ACTIVITY:
For the entries that follow, retype exactly the lines from the one containing "Where should I" to the one containing "This screenshot has height=588, width=725.", inclusive, and only those. Images stay out of the copy.

DATA EXCERPTS:
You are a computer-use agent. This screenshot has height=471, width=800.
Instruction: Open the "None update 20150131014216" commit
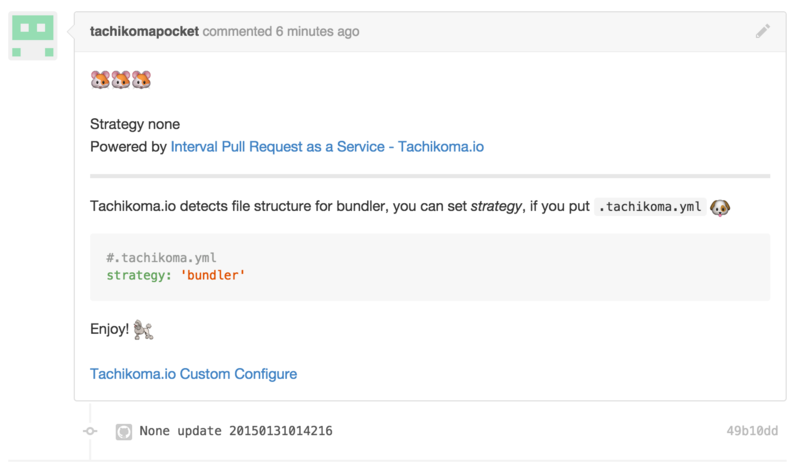point(236,431)
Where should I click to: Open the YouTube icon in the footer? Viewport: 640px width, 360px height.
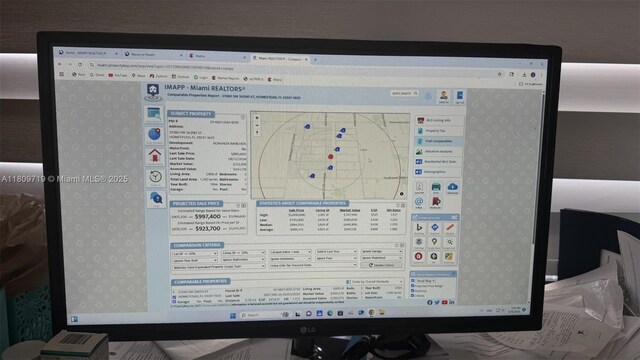tap(444, 302)
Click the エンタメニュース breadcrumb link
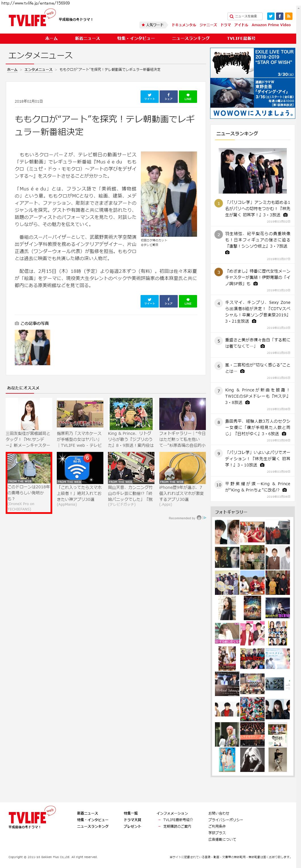This screenshot has width=301, height=868. [38, 69]
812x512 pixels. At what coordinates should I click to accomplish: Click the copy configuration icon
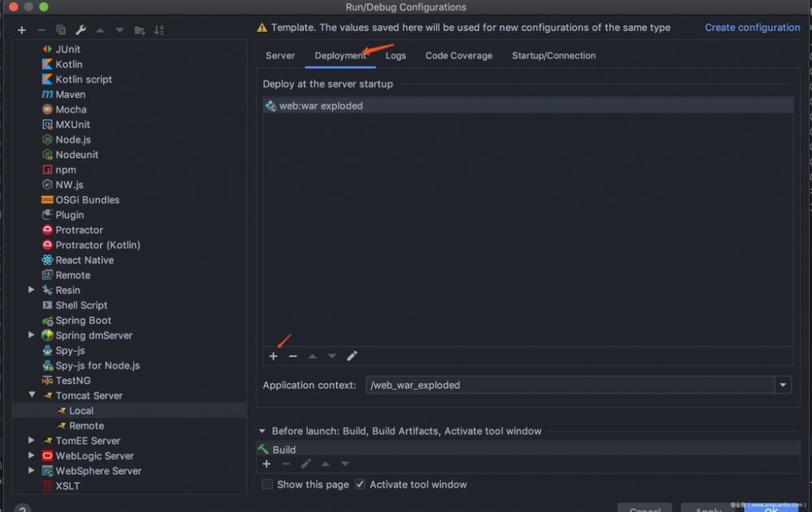(61, 30)
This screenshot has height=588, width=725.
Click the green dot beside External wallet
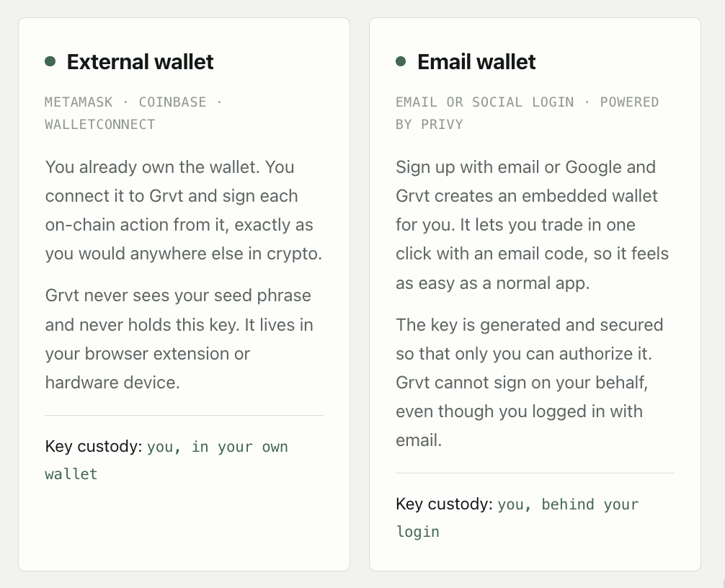click(x=50, y=61)

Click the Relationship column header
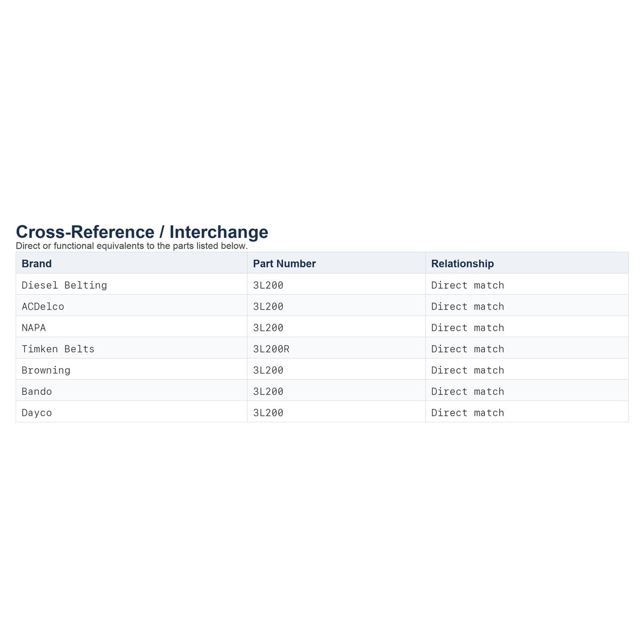pyautogui.click(x=526, y=263)
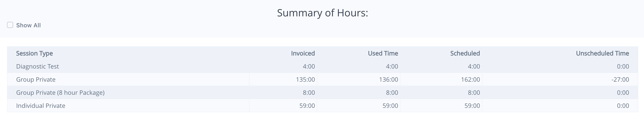
Task: Select the Individual Private row
Action: (x=41, y=106)
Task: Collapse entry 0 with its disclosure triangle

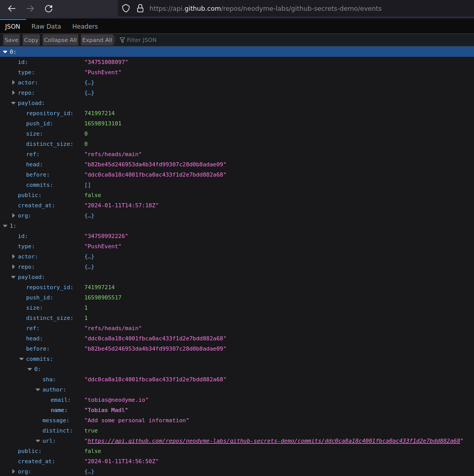Action: point(5,52)
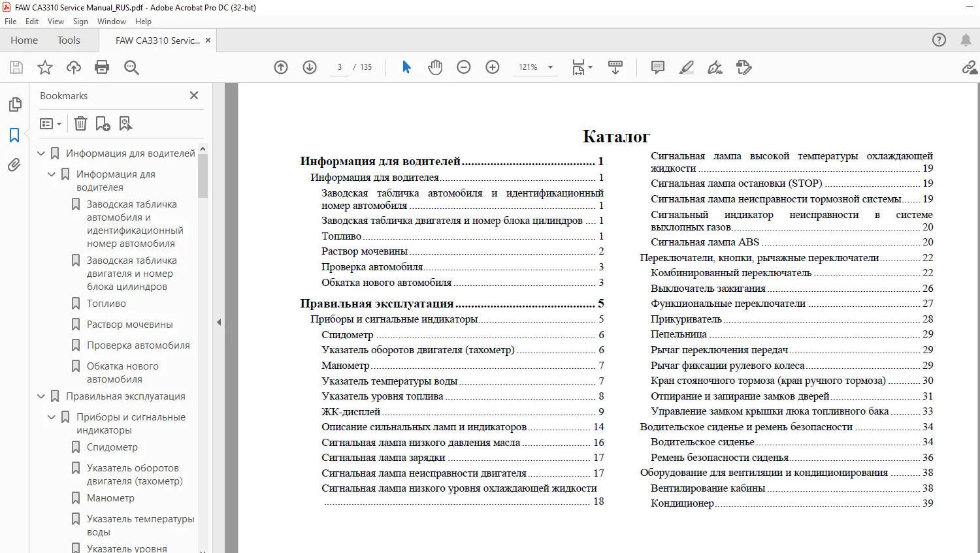Click the zoom out minus icon
Viewport: 980px width, 553px height.
pyautogui.click(x=464, y=67)
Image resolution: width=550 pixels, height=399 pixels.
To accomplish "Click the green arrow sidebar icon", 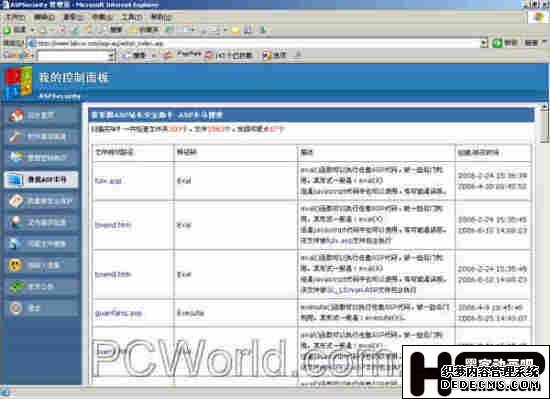I will (x=16, y=287).
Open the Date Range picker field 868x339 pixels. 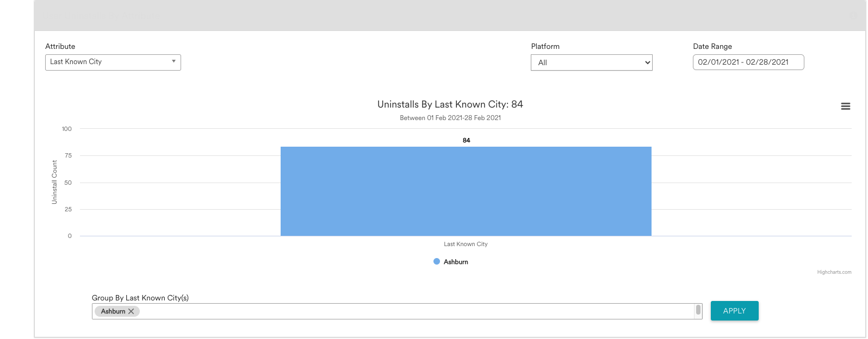click(748, 62)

EXERCISE RESULT:
Where should I click to: Open the YouTube icon in the footer? Viewport: 640px width, 360px height.
tap(444, 302)
Click the エンタメニュース breadcrumb link
This screenshot has width=301, height=868. [38, 69]
812x512 pixels. At what coordinates should I click to accomplish: Click the copy configuration icon
(61, 30)
This screenshot has height=588, width=725.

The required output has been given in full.